Beyond Fidelity The Dialogics Of Adaptation Pdf Printer

Deploy Printer Drivers Script. The Fidelity Reflex 1When Robert Stam entitles one of his recent efforts to theorise adaptation “Beyond Fidelity,” he could be speaking for a wide range of critics (54). Indeed, as the editor of two major adaptation anthologies, he is speaking for them. Stam’s principal objection is the covert moralising of fidelity discourse: “The conventional language of adaptation criticism has often been profoundly moralistic, rich in terms that imply that the cinema has somehow done a disservice to literature. The standard rhetoric has often deployed an elegiac discourse of loss, lamenting what has been ‘lost’ in the translation from novel to film” (“Introduction”, 3). 2There are problems with fidelity discourse beyond its implied moralising. For Robert B. Ray and Dudley Andrew, the problem with fidelity is that it makes for boring criticism.

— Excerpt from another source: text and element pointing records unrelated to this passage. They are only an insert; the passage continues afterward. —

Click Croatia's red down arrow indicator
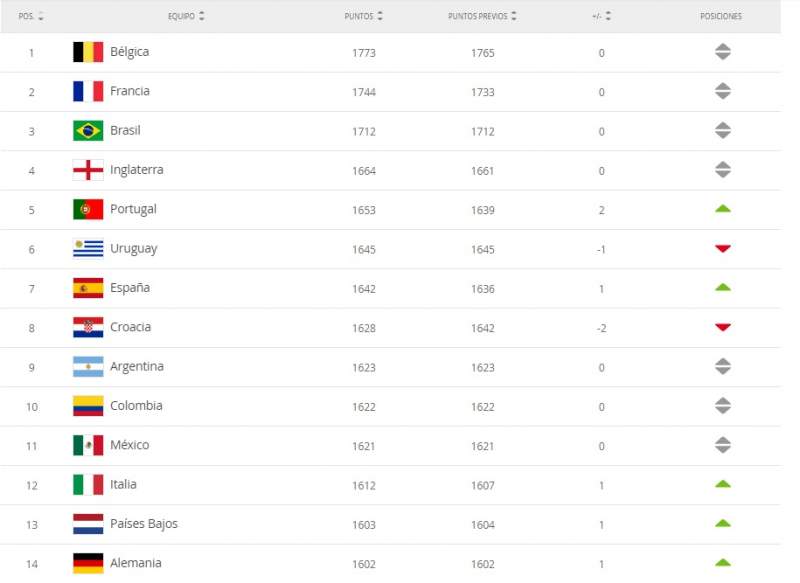The image size is (800, 583). tap(722, 327)
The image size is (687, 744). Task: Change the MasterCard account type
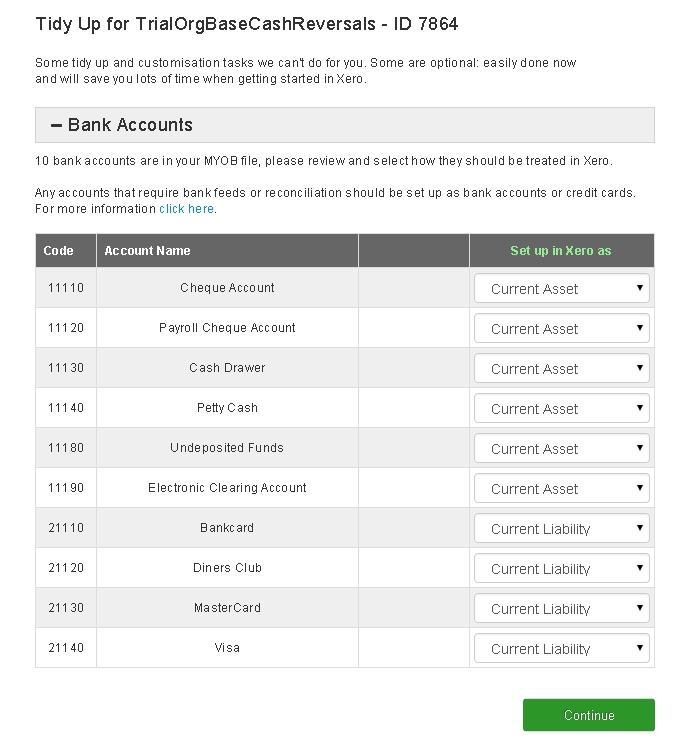click(x=561, y=609)
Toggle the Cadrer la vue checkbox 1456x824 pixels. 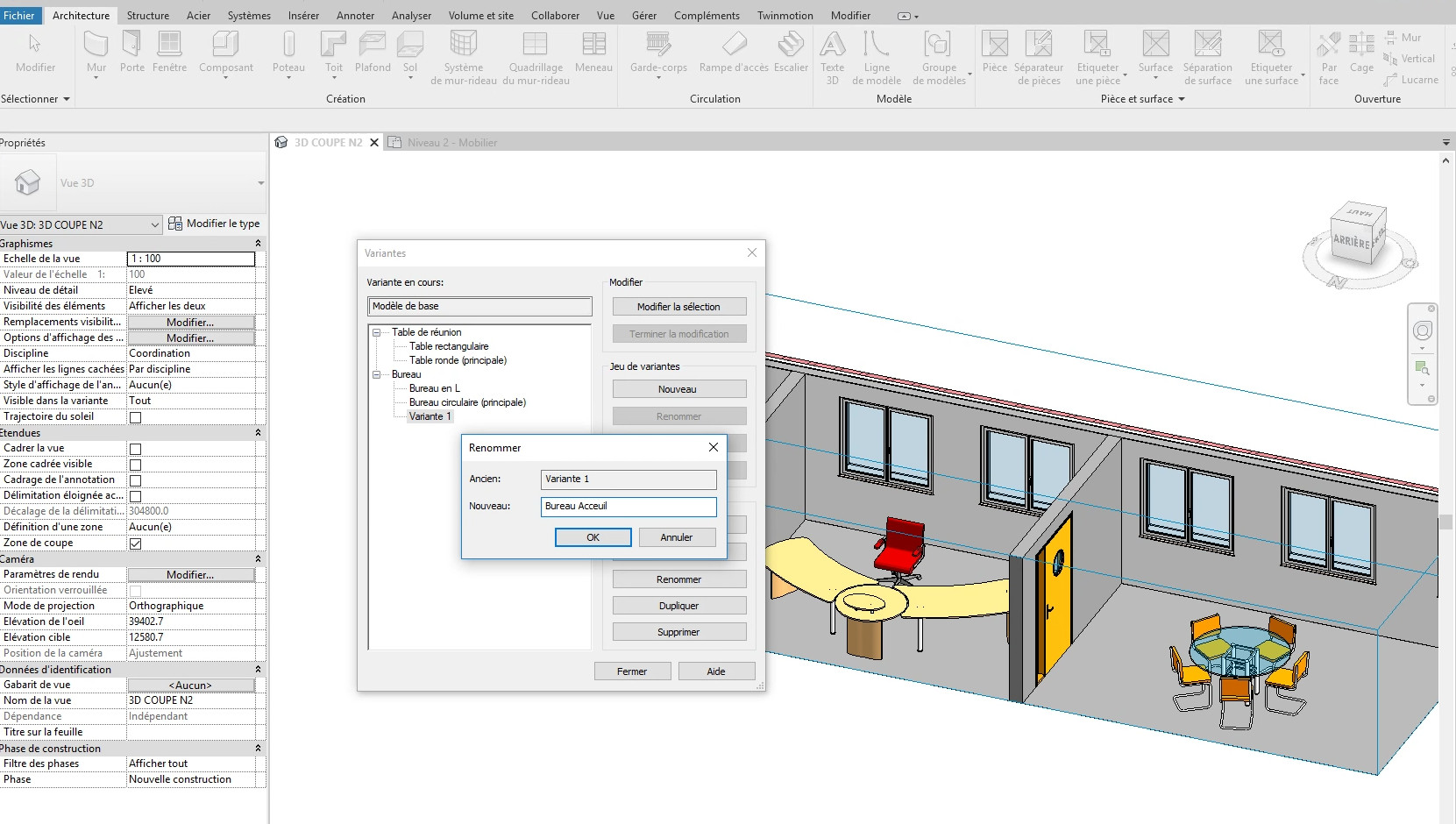click(x=135, y=449)
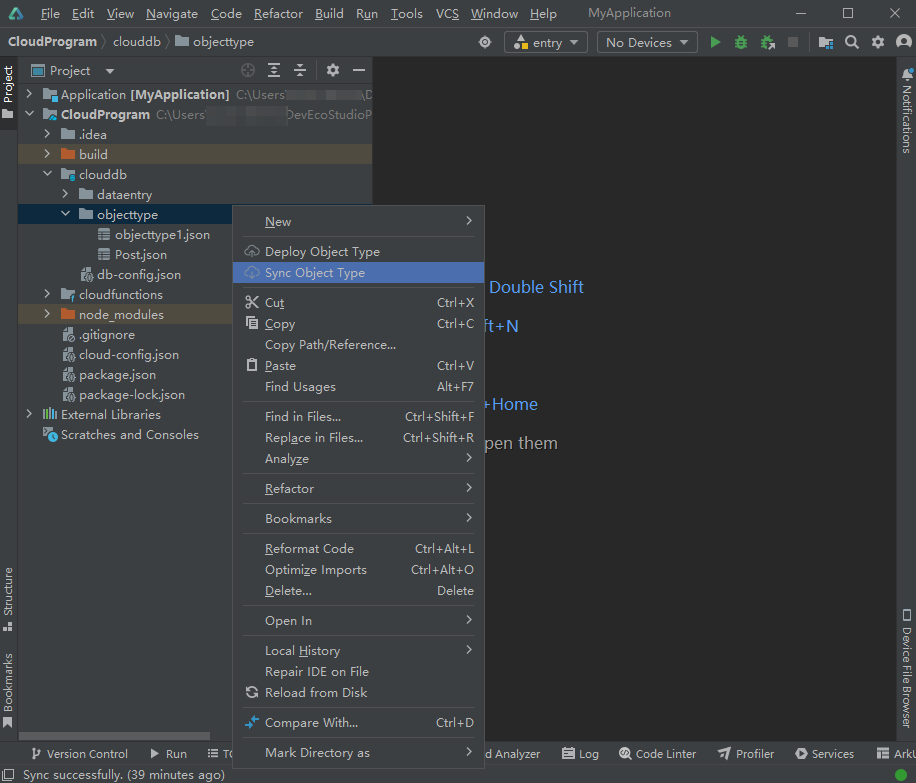The width and height of the screenshot is (916, 783).
Task: Open the Project Structure icon
Action: pyautogui.click(x=826, y=42)
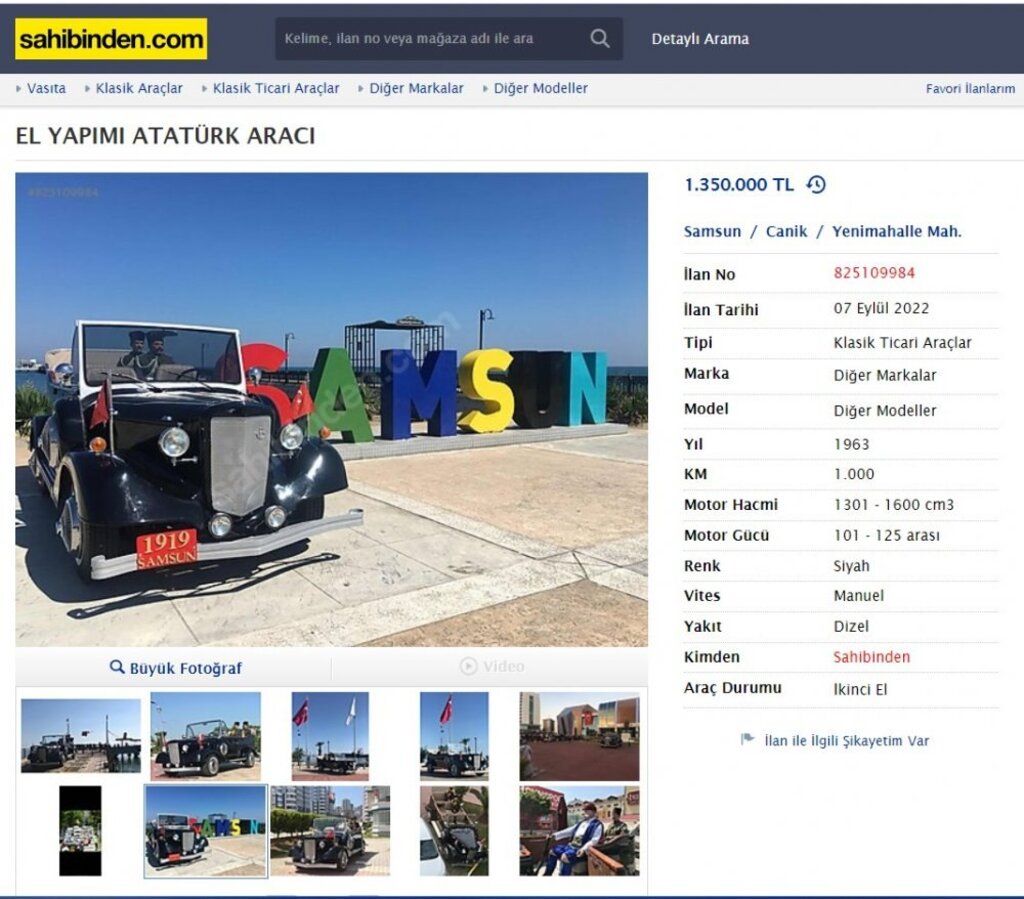The height and width of the screenshot is (899, 1024).
Task: Click the sahibinden.com logo
Action: pos(111,39)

The issue of fidelity has been a battle-ground for film theorists since the beginning of film theory as an established discipline, that is, when film became worthy of being studied by specialists. The debate is still active and some suggest that adaptation and film, in general, is an art-form inferior to literature. Today we will be working on writing scripts for our films. In order to do this properly, you need to know your characters really well.

“Unquestionably the most frequent and most tiresome discussion of adaptation (and of film and literature relations as well) concerns fidelity and transformation” (31). Hp Deskjet 1180c Driver For Windows 10. Part of what makes this discussion tiresome is its unswaying commitment to the historically dubious and logically unnecessary assumption that “the task of adaptation is the reproduction in cinema of something essential about an original text” (Andrew, 31).

Linda Hutcheon, similarly bored with fidelity discussions, highlights the same logical flaw: “Of more interest to me is the fact that the morally loaded discourse of fidelity is based on the implied assumption that adapters aim simply to reproduce the adapted text” (7). 3Hutcheon may be writing 25 years after Andrew, but she still has something to gain by attacking what was, until recently, “the critical orthodoxy in adaptation studies” (7)—what Stam calls “the conventional language” and “the standard rhetoric” (3); what Ray calls (citing Jonathan Culler) “an endless series of twenty-page articles” (47).

What she has to gain is the ability to talk about what interests her: “there appears to be little need to engage directly in the constant debate over degrees of proximity to the ‘original’” (7). This is a personal victory, not a disciplinary one (“Of more interest to me;” “I have always had a strong interest in what has come to be called ‘intertextuality’” [xii]). Still, it is a victory, if only on that scale. 4Andrew, by contrast, hoped his attacks on fidelity discourse would change the discipline. “Let us not use [adaptation] to fight battles over the essence of the media or the inviolability of individual artworks.

Let us use it as we use all cultural practices” (37). Reviewing Andrew’s essay in 1984, Christopher Orr was more pessimistic about attempts to change adaptation studies, and blunt about his disciplinary aims: “Given the problematic nature of the discourse of fidelity, one is tempted to call for a moratorium on adaptation studies” (72). And looking back on Andrew and Orr, Ray agreed that harsh measures were necessary for the field, but he more or less blamed Andrew for offering a fillip to fidelity in his call for more sociologically aware studies of adaptation. “I think we more urgently need to know something else” (48).